Count the lines in the listing below that contain the word "screenshot". Reply with the number only.

<<<<

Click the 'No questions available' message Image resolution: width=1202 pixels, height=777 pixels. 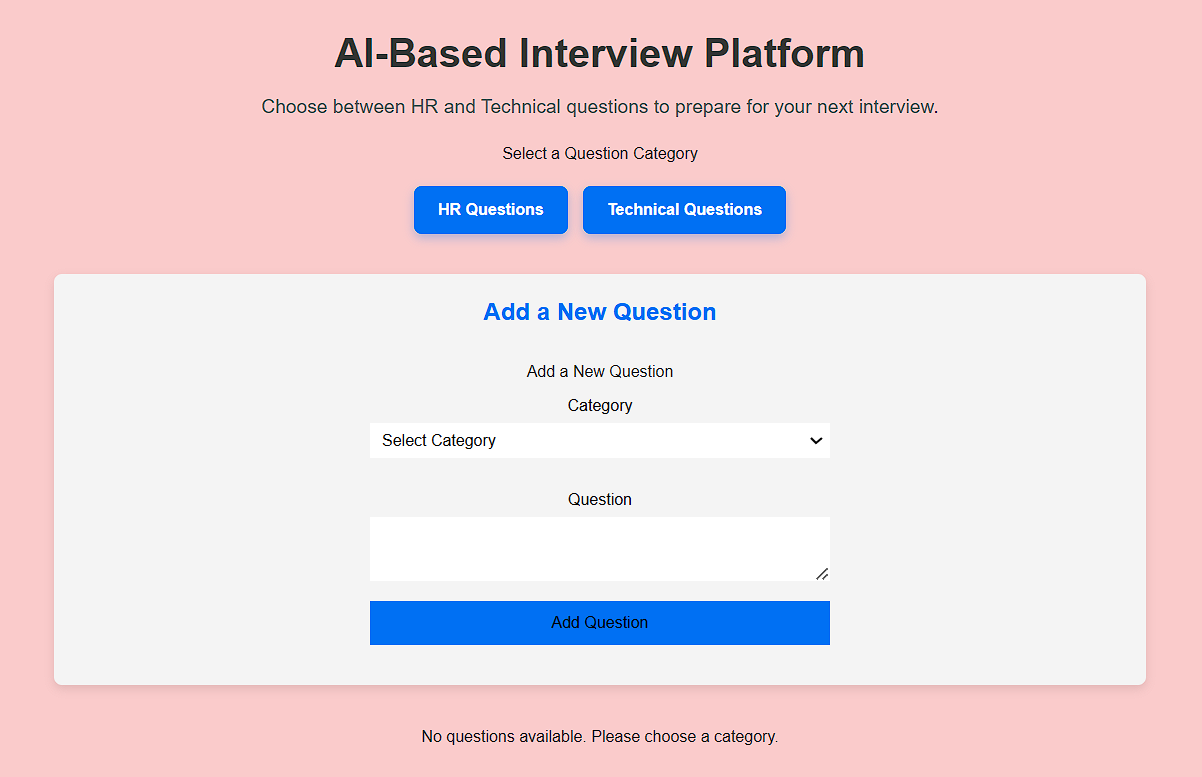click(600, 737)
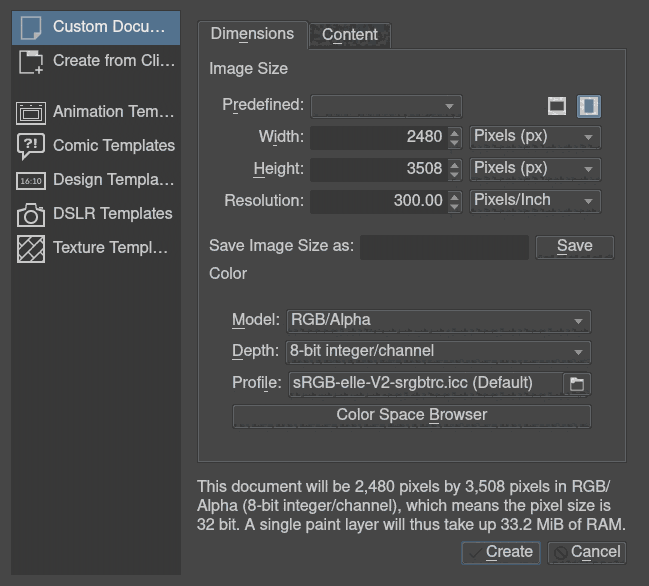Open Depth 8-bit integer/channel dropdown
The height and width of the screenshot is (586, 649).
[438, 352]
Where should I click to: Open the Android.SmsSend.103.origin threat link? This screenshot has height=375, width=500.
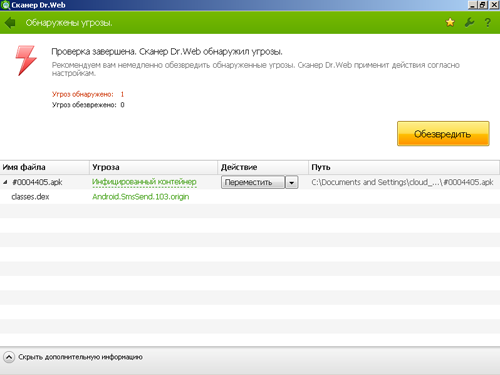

>>>>

Result of the exercise:
2